You're attracting the least equipped people who tumbled into what you just admitted is a dead end trajectory, usually paying below market rates as a result, and then expecting them to outperform the people paying the most money for competent security outlays with much bigger fish (Azure is working with teams that need FedRAMP, DoD certs, HIPPA compliance, and much more)
The end result is that you end up with a poorly maintained leak sieve of an infrastructure in which Azure would likely be the most secure component you have to lean on in your entire organization.
You say:
> because the people who actually give a fuck about the risk NEED to have granular detail of what data, readable by whom, is stored exactly where and for how long, and how can you make sure, and how do you know that access is scoped to the absolute minimum number of people, and is there a paper trail for that
They don't care about risk, they care about flawed perceptions of risk that don't align with reality. These are the same companies that get pwned for years through some basic social engineering, and all that they ever have to show for it is audit logs that show who ac... ah wait no one ever actually checked the logs and it turns out they're useless because subsystem X Y and Z aren't even connected to it.

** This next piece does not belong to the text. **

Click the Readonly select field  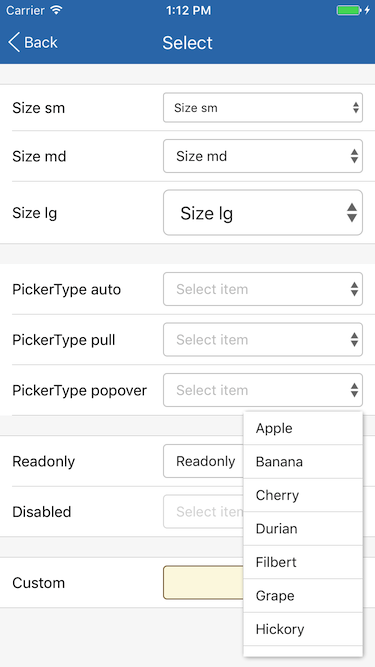[203, 461]
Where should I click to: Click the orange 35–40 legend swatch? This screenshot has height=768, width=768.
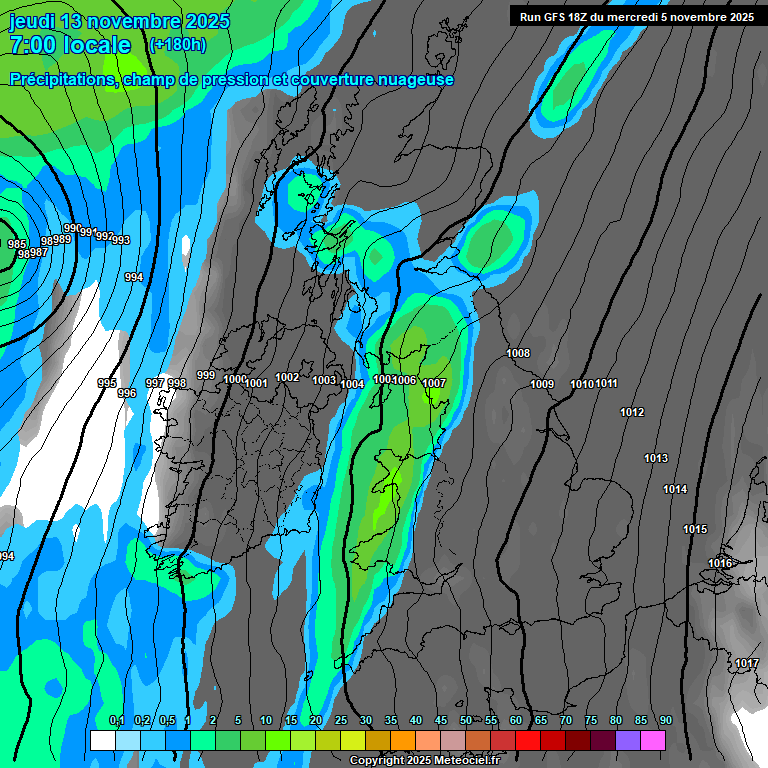click(403, 740)
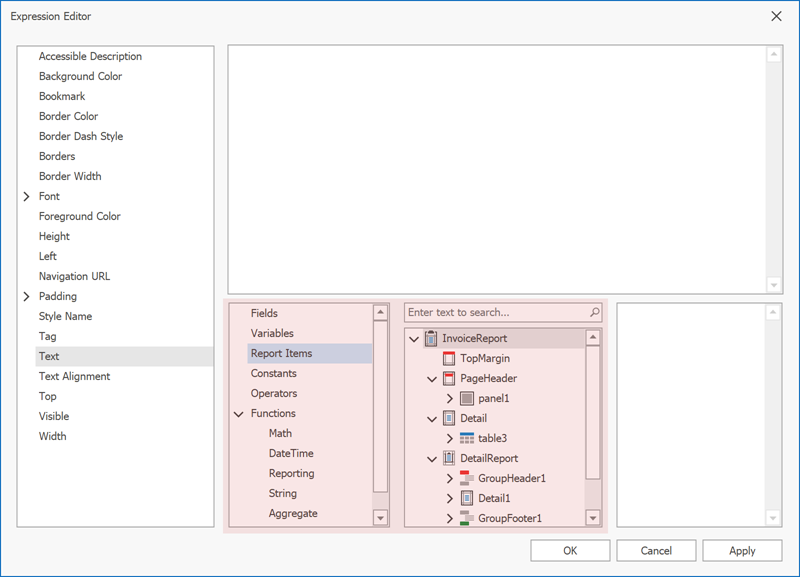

There are some cases where you really can't afford to send Microsoft data for their OpenAI offering... but there are a lot more where some figurehead solidified their power by insisting the company build less secure versions of public offerings instead of letting their "gold" go to a 3rd party provider.
As AI starts to appear as a competitive advantage, and the SOTA of self-hosted lagging so ridiculously far behind, you're seeing that work less and less. Take Harvey.ai for example: it's a frankly non-functional product and still manages to spook top law firms with tech policies that have been entrenched for decades into paying money despite being OpenAI based on the simple chance they might get outcompeted otherwise.